## Problem to work on:
Reproduce word for word the portion of the passage on Massachusetts CORI law reform below, starting at "But to many" and ending at "in the legislature.".

## Supplied passage:
Recently in Massachusetts, there’s been a lot of discussion and activity surrounding reform of the current CORI (Criminal Offender Record Information) law. The law was originally designed to make it much easier for employers and private citizens to obtain information about whether a given person had a criminal record. When the original CORI law was conceived, it was felt by many that too many persons convicted of crimes could too easily hide their criminal past, either following a criminal conviction of a crime with no jail time, or upon release from jail or prison. Hence, the CORI law was passed to make it much easier for persons to learn if someone had a criminal record.
But to many advocates of the present reform effort, a not-so-funny thing happened on the way to a ‘better’ system: Either too many people convicted of relatively “minor” offenses ended up with a CORI record, damaging their chances for employment and many other essential needs, or in the view of the opposing factions, the law was not strong enough to begin with. For some time now, both sides in the debate have squared off, but the issue appears to be coming to a head in the legislature.
As a columnist in the Boston Globe wrote recently, one problem complicating reform efforts, is that different people – especially employers – have different needs for this kind of information. Some need very extensive, detailed information, such as, for example, public safety employers, financial institutions or child-care providers. Other types of employers don’t typically need such extensive, detailed records. So what should any new law require – how “far” should it go in providing information about a person’s criminal past? Law-and-order types want a bill that mandates that each person convicted of any crime at all, must carry a detailed record, accessible to as wide an audience as possible. Other people feel that someone who has been found guilty of a relatively minor offense, should not have to carry a “Scarlet Letter” for that offense, potentially foreclosing a number of opportunities for them in the future.
As a Massachusetts criminal defense attorney, my opinion is that what is needed, as always in important legal issues such as this, is balance. Let’s hope that whatever comes out as a final product in the legislature is as balanced an effort at reform, as possible.

## Information given:

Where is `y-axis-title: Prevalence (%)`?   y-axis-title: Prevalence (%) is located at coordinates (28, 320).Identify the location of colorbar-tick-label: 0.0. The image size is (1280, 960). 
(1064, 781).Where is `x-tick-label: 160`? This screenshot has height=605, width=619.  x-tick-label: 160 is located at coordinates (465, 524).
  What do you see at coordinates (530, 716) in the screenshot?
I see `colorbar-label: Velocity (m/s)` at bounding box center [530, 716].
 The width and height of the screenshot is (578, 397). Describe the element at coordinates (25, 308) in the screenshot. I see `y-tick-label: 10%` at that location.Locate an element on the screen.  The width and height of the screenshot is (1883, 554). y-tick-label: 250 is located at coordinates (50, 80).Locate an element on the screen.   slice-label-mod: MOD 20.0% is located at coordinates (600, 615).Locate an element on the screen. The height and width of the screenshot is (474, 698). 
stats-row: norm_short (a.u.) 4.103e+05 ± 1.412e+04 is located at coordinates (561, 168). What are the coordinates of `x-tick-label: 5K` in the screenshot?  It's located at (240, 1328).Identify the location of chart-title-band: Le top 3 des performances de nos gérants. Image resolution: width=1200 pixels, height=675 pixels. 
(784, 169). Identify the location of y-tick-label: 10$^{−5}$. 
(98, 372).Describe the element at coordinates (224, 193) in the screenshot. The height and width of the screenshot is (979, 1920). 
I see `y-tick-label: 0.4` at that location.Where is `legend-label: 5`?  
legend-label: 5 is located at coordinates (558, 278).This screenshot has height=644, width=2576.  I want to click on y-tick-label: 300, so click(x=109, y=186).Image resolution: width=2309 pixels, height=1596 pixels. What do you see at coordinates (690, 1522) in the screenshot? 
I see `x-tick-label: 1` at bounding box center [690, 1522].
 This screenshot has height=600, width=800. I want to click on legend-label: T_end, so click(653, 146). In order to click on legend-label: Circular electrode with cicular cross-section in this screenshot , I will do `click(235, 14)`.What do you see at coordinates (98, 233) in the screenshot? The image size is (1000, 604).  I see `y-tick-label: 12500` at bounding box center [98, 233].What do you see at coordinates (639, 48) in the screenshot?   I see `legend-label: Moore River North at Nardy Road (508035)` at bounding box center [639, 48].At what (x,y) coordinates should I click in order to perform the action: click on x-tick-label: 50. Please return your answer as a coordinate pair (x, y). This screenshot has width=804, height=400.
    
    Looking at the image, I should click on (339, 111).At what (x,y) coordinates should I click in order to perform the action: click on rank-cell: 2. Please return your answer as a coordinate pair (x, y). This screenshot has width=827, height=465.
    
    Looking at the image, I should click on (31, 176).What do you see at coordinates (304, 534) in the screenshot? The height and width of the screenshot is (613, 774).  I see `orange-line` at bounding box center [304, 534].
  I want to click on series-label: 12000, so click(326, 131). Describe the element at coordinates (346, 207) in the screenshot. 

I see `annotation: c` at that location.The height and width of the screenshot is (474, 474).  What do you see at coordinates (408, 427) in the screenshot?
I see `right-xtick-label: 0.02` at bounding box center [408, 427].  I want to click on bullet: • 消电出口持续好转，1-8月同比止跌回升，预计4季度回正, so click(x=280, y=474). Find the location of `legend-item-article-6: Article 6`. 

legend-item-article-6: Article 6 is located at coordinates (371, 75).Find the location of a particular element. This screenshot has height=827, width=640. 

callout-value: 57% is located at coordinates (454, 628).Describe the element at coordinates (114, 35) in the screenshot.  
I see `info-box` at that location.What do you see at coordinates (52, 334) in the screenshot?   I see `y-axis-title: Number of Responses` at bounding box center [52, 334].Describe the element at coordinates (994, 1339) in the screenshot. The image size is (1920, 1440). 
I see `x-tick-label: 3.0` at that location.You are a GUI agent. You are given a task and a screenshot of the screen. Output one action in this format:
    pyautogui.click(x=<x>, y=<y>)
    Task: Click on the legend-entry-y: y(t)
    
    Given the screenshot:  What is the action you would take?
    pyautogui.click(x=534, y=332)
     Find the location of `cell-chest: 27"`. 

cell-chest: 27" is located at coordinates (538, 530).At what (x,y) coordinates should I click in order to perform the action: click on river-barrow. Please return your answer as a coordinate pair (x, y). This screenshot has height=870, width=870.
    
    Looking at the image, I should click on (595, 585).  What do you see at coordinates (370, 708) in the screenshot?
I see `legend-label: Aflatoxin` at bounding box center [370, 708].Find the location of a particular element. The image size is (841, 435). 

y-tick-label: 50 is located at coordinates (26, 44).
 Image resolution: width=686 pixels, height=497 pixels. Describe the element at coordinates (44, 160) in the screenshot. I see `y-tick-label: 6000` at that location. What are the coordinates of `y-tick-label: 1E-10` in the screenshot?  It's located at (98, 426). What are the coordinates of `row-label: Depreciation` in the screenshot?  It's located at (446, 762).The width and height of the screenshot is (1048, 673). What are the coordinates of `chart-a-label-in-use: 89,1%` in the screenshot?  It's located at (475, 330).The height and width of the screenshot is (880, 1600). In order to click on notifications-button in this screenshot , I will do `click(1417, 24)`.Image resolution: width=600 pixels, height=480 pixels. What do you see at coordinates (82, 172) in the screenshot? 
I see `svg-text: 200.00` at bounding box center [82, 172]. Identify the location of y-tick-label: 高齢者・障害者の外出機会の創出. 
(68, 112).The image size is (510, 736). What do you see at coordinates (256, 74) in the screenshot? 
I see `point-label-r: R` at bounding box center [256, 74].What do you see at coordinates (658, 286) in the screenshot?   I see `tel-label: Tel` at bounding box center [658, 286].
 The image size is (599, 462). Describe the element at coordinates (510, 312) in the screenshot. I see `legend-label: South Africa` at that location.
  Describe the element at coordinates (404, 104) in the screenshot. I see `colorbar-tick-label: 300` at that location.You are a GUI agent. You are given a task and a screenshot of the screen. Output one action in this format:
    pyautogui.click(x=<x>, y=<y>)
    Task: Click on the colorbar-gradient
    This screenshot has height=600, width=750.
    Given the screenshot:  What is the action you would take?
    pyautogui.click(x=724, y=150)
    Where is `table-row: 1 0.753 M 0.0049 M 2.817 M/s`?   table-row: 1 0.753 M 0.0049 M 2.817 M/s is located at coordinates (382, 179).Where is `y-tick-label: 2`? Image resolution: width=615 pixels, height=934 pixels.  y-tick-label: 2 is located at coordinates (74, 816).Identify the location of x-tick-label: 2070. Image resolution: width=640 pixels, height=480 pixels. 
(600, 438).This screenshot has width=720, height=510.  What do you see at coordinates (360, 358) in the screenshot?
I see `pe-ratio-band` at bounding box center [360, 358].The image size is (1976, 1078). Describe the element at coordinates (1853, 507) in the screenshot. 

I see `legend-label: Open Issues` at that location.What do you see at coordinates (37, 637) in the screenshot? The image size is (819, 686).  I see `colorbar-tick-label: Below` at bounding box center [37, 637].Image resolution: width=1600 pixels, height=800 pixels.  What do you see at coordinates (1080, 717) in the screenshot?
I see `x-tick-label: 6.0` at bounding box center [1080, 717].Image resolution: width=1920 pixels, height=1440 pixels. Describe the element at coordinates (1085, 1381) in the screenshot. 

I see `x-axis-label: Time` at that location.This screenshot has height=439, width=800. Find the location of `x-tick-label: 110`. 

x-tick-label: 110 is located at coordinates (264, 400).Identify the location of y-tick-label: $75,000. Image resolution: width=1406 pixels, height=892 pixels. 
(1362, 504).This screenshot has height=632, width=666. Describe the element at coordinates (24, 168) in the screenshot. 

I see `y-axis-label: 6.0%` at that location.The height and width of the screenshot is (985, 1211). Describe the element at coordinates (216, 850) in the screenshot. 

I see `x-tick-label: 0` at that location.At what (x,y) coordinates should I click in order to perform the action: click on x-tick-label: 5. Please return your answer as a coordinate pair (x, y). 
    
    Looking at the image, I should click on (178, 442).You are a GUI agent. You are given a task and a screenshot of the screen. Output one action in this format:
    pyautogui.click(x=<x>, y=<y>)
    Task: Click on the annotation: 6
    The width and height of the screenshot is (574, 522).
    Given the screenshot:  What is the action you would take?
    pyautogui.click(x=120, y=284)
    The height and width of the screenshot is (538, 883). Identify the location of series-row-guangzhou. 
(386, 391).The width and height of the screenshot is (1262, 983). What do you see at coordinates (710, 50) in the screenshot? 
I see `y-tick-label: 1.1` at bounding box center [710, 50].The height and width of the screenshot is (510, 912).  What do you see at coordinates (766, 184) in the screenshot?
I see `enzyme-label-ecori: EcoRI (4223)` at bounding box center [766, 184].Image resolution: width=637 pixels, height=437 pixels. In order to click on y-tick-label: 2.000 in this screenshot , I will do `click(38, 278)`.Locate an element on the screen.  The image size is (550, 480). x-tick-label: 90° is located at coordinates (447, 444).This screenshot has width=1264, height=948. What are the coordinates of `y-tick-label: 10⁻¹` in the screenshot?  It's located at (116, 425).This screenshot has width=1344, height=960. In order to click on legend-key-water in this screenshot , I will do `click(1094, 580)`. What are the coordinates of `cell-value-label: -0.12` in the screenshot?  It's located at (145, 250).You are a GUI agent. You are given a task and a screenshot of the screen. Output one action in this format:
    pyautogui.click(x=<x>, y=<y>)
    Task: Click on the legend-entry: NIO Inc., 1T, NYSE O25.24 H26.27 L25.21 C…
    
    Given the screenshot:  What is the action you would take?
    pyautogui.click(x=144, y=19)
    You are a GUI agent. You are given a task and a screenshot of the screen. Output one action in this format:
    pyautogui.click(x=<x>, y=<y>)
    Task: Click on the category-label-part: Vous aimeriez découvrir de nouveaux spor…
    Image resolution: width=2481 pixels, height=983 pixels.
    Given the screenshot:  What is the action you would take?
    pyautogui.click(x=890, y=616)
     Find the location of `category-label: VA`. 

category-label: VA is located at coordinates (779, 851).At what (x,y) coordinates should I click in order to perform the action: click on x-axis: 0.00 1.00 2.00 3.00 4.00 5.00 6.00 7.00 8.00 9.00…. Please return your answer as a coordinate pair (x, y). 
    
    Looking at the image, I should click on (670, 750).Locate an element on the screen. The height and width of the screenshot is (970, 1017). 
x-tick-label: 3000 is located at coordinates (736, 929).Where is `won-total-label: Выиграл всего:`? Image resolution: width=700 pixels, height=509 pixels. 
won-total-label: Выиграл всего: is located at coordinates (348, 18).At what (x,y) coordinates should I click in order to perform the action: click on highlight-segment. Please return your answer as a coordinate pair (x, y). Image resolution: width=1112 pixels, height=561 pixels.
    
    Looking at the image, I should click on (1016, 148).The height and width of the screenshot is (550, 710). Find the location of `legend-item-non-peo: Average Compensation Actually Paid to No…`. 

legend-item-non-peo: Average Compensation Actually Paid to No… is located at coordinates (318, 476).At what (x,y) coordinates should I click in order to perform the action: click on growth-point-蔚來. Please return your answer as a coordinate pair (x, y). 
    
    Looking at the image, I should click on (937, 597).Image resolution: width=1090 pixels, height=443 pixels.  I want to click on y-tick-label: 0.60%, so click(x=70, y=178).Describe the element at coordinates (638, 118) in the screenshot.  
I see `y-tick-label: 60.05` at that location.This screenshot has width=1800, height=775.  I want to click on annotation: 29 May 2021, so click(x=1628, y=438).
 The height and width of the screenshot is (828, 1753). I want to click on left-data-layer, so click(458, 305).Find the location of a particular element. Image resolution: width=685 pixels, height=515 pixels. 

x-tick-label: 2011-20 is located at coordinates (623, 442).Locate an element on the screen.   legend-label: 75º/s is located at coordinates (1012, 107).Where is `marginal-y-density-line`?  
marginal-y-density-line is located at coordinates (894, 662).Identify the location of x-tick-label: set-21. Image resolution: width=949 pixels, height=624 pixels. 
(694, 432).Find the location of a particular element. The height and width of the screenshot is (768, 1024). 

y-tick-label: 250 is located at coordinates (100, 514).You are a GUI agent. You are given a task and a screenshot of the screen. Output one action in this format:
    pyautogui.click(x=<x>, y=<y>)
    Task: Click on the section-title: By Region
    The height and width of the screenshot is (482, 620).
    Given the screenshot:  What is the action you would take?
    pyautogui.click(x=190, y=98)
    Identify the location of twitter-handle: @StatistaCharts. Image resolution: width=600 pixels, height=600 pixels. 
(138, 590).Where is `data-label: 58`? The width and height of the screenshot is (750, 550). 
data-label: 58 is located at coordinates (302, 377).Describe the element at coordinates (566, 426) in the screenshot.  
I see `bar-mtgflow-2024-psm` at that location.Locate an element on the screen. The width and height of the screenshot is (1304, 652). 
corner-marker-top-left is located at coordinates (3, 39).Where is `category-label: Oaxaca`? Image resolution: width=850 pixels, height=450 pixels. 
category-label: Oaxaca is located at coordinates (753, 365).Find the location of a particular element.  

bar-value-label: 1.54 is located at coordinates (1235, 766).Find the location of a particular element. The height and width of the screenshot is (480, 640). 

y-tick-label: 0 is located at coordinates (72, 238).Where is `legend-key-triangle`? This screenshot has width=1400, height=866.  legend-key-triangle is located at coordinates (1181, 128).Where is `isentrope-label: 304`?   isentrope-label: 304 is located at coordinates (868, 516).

## Result:
But to many advocates of the present reform effort, a not-so-funny thing happened on the way to a ‘better’ system: Either too many people convicted of relatively “minor” offenses ended up with a CORI record, damaging their chances for employment and many other essential needs, or in the view of the opposing factions, the law was not strong enough to begin with. For some time now, both sides in the debate have squared off, but the issue appears to be coming to a head in the legislature.